One thing I seem to love doing is making rather large projects that take me months to complete. Recently I came up with an idea called Artic.ly, a sort-of mashup of Digg and Readability. I've now ditched that project, but one part of it, an implementation of a feature I had in mind, has stuck with me. That feature was a list of the most popular news articles, and the implementation was an algorithm I'd termed ArticleRank.

ArticleRank has stayed with me for a few days now, as something I keep thinking of. Although I now have no use for it, I hope that putting it on the Internet will both help people and help me to improve it.

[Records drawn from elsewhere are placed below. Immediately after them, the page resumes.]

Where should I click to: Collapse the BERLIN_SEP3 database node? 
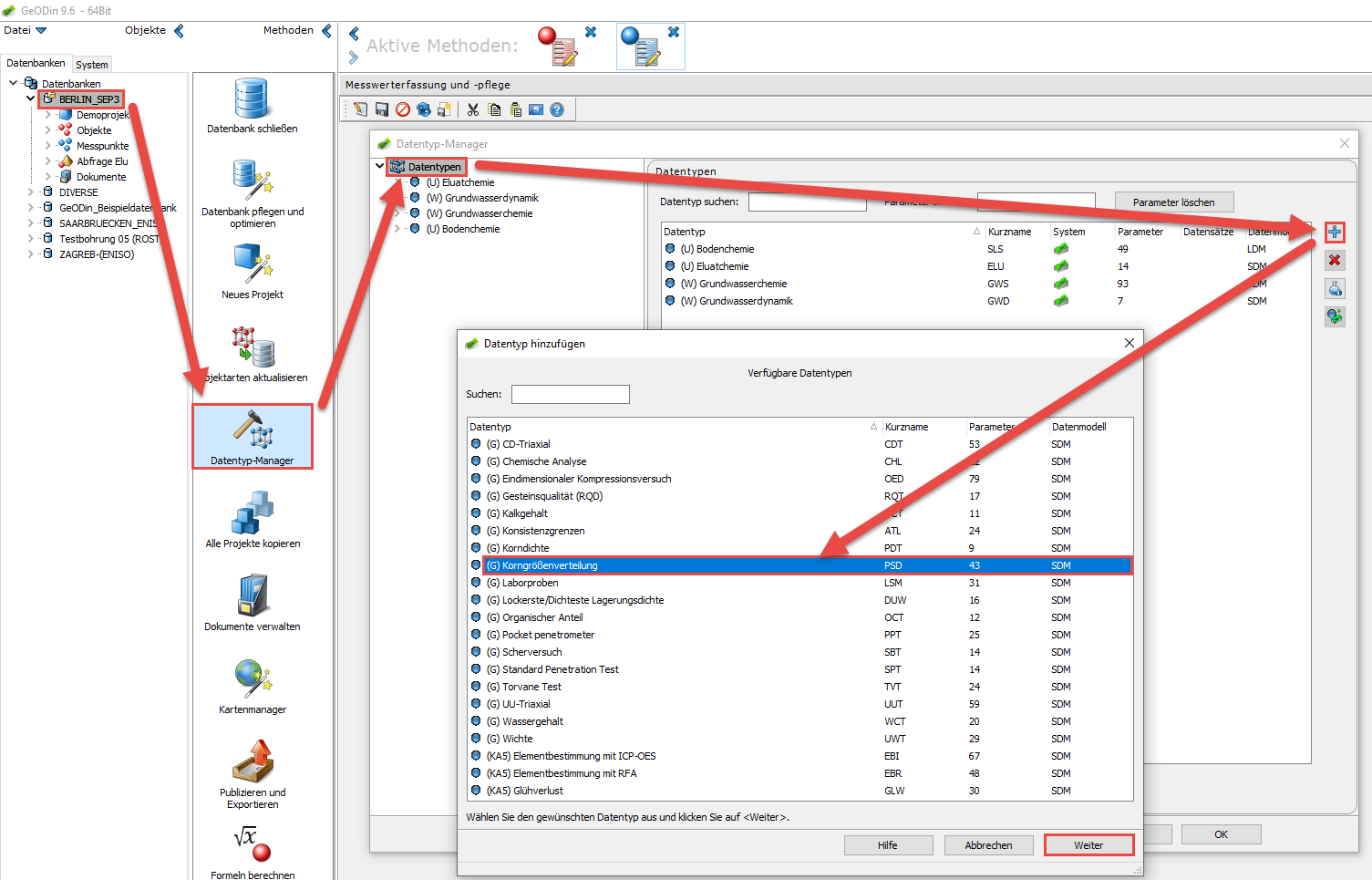pos(30,98)
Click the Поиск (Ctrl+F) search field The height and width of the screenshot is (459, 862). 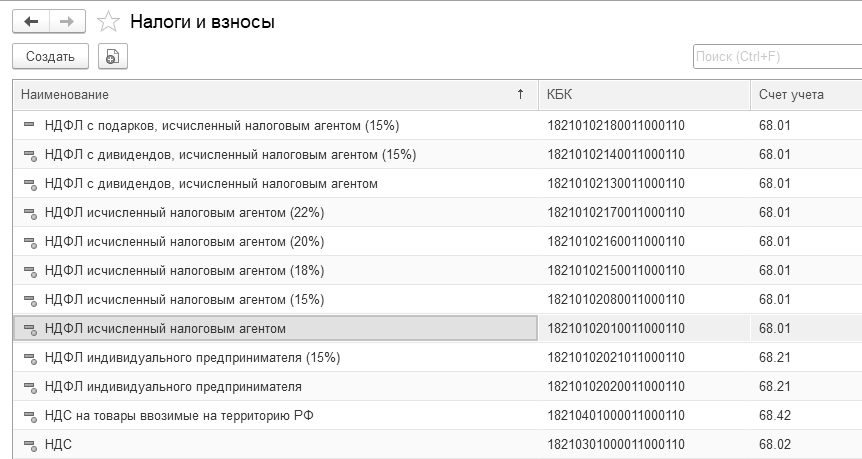click(776, 57)
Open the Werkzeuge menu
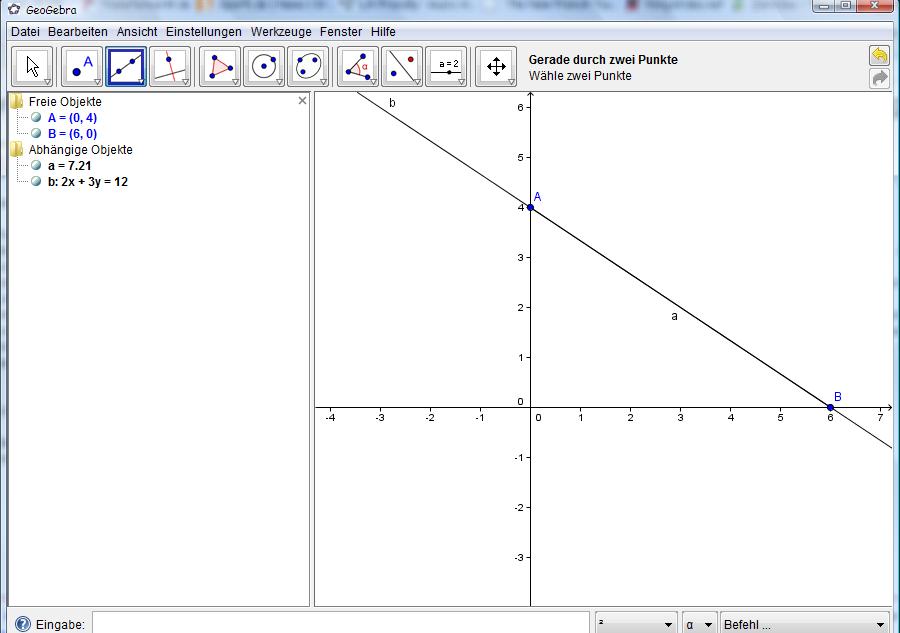Screen dimensions: 900x633 tap(280, 32)
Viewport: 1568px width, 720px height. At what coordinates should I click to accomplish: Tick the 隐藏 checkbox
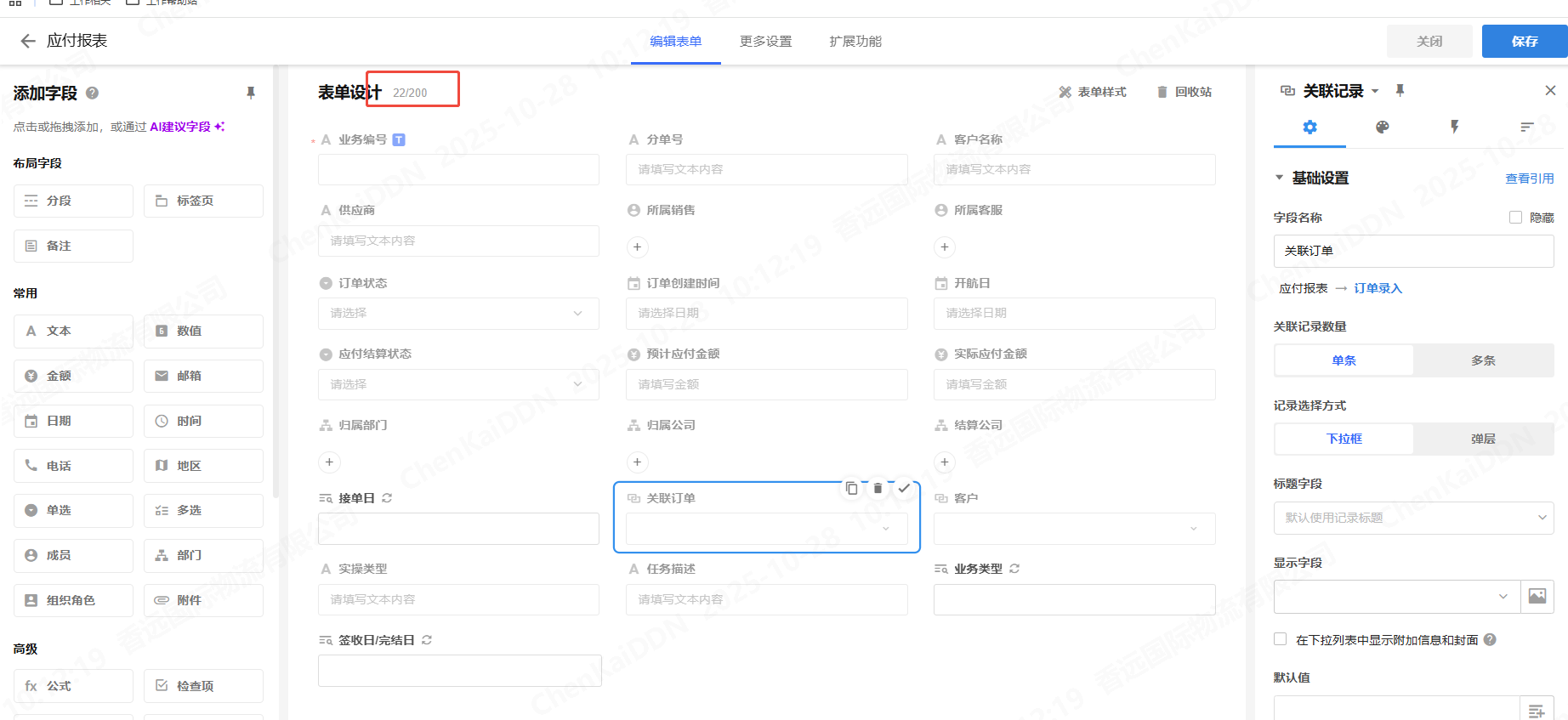(1515, 218)
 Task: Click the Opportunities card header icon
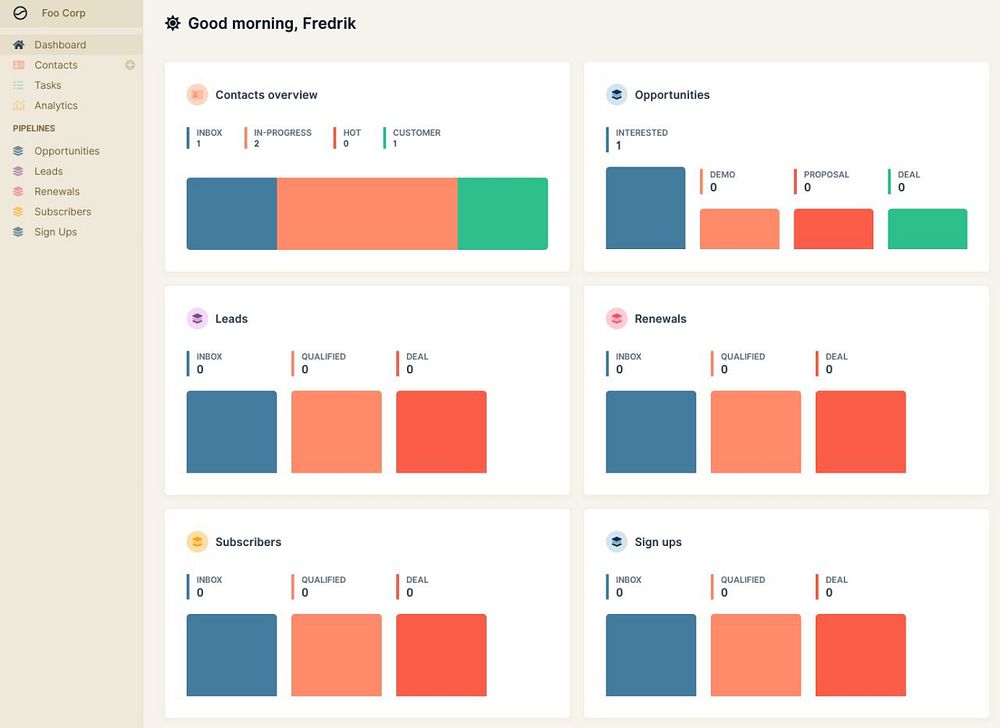tap(616, 95)
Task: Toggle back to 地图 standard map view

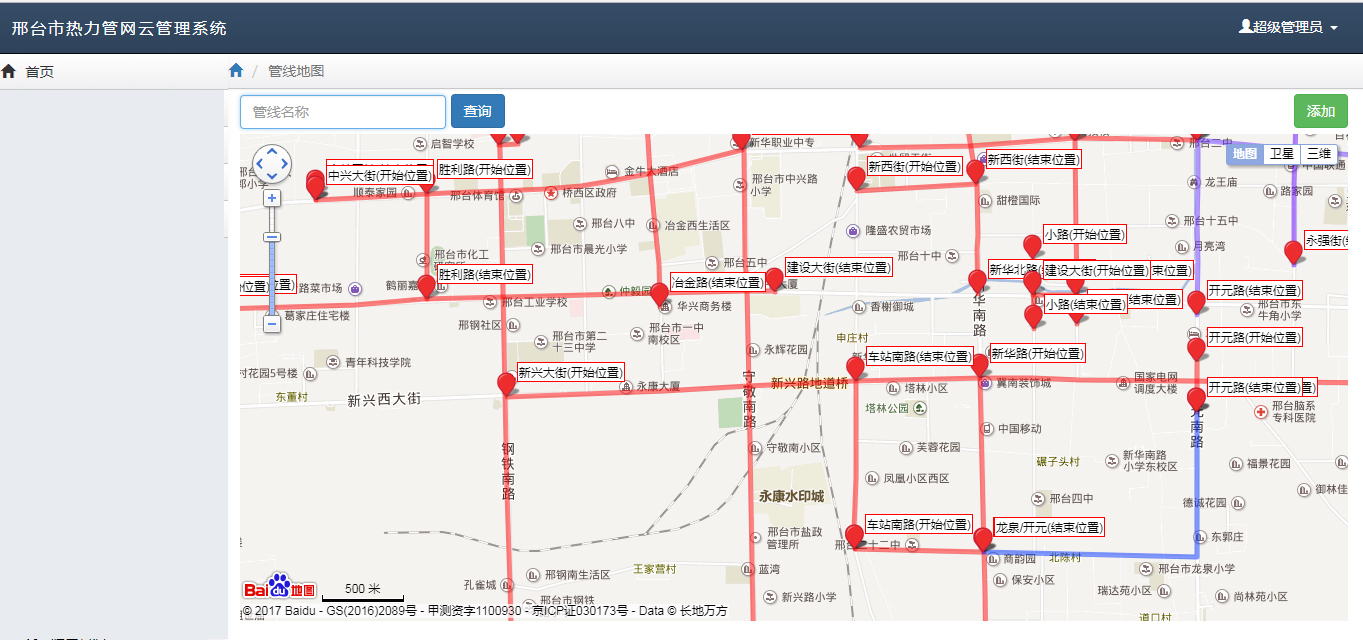Action: 1245,154
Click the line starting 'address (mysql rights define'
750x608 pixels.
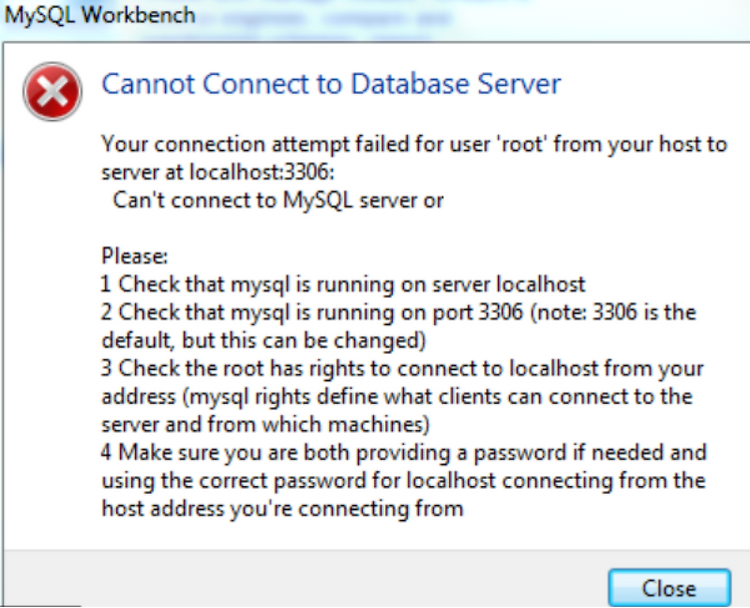(397, 397)
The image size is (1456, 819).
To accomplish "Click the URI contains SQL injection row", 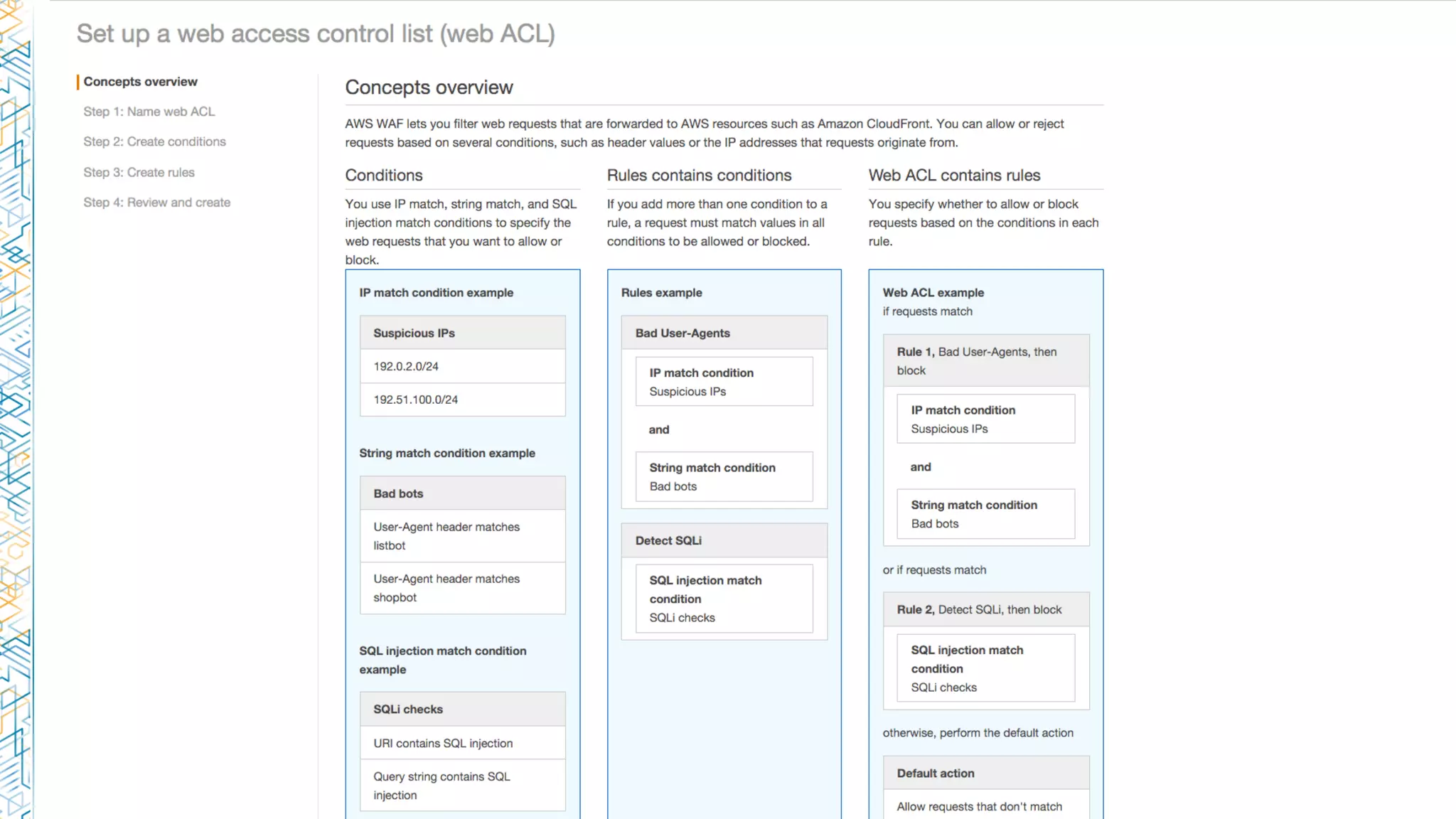I will (x=462, y=743).
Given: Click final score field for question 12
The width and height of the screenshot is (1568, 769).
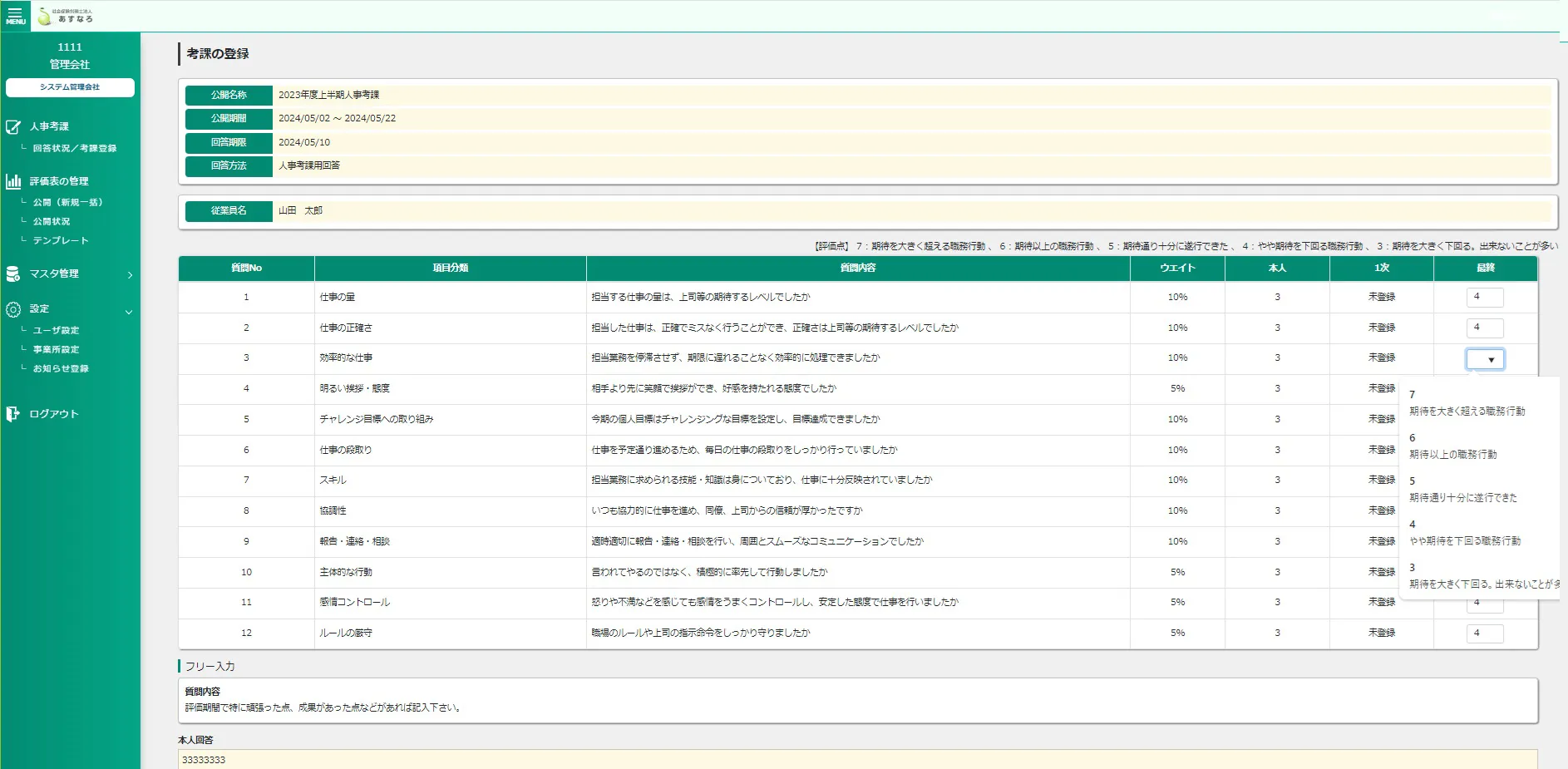Looking at the screenshot, I should [x=1485, y=633].
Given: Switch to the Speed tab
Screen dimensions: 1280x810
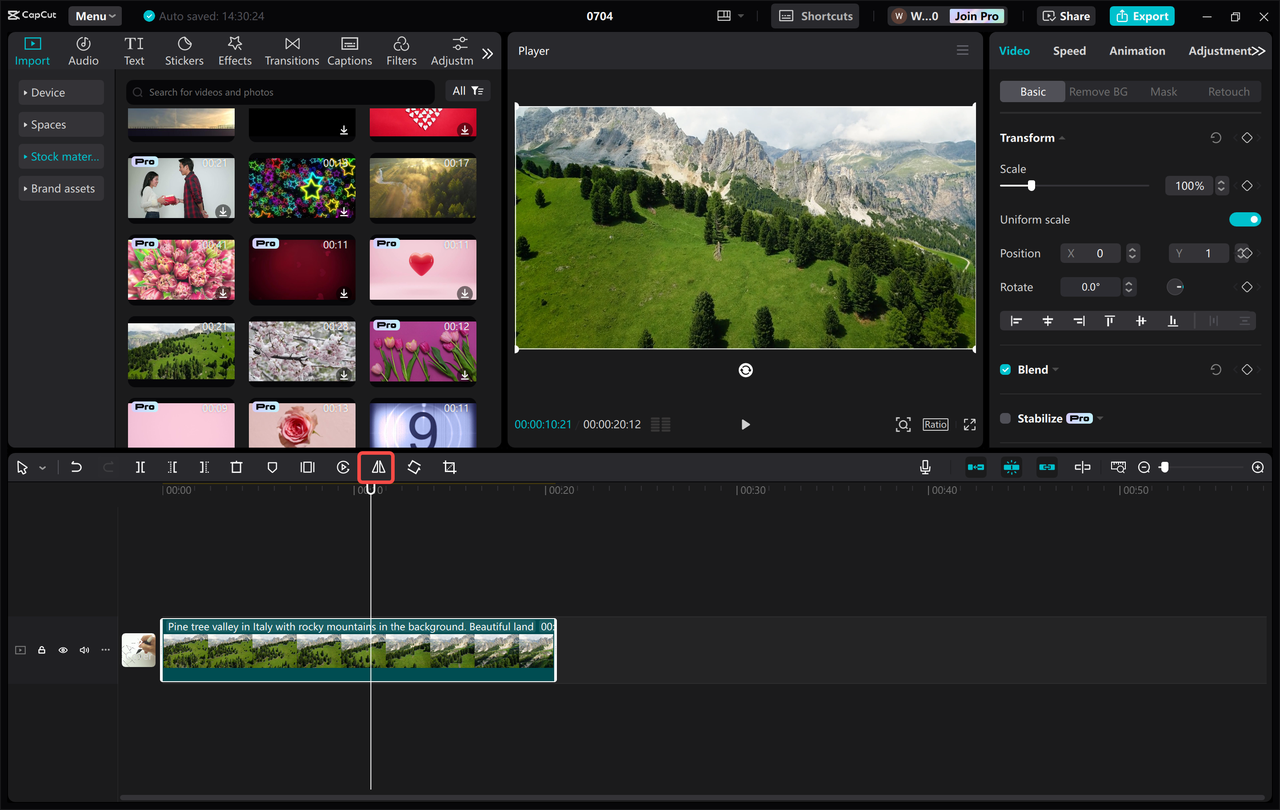Looking at the screenshot, I should (1069, 50).
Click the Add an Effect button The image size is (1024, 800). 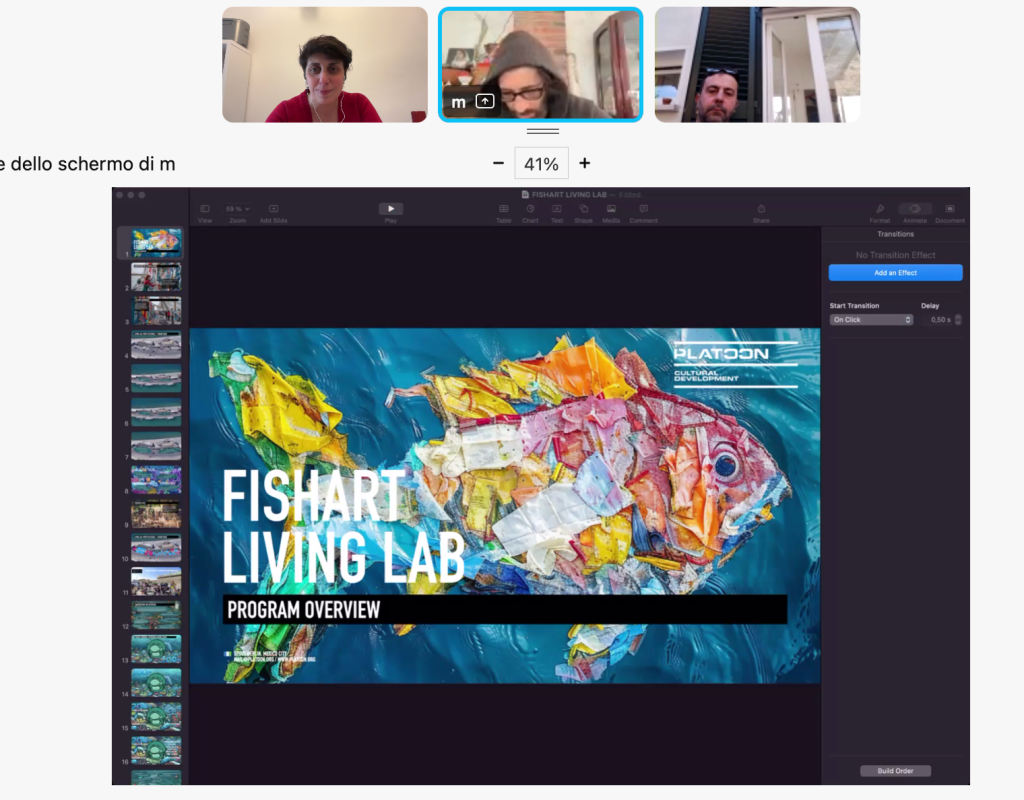(x=895, y=273)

The problem lies in traditional news websites. The issue is they either rank their articles by what's been most recently published, or which articles have the most views. Now obviously ArticleRank isn't perfect, but there has to be a better solution to what's currently in use.

If an article is really poorly done, but someone with a large following posts the link, that article will increase in "popularity" even though it shouldn't have. Social media is now so ingrained into most news sites that you can tweet and Facebook status update straight from the article. Why is this important? Because if you're sharing an article, generally it's because you've found it interesting, so chances are someone else will too. The next logical step is to put this social media data into the core of the article's visibility to others.

ArticleRank revolves around a number of variables that are then combined to produce the final value. The higher the end value of ar, the more popular an article is. It will probably become obvious once you've seen the algorithm that I'm not the world's best mathematician, but my goal is to provide the variables for others to mix into their own algorithms, rather than taking mine and attempting to implement it.

ArticleRank revolves around the following variables:
ar - the end result
v - the number of hits, or visits, the article has received since it was published
s - the number of times the article has been shared through social networking sites
d - decay, how old the article is in seconds (best way to get this would probably be to take away the published UNIX timestamp away from the current UNIX timestamp)
e - exaggeration, a value that could be used to separate the ArticleRank results, your "special sauce", the only value that you can influence. Should default to 1.

Now for a quick mashup of these variables into an algorithm:
ar = (((v / 40) * s) - (d / 2000)) * e

Now as you can see above the algorithm is far from perfect, but is still a massive improvement on what's currently used. If you do end up using something here, I'd love to hear about it!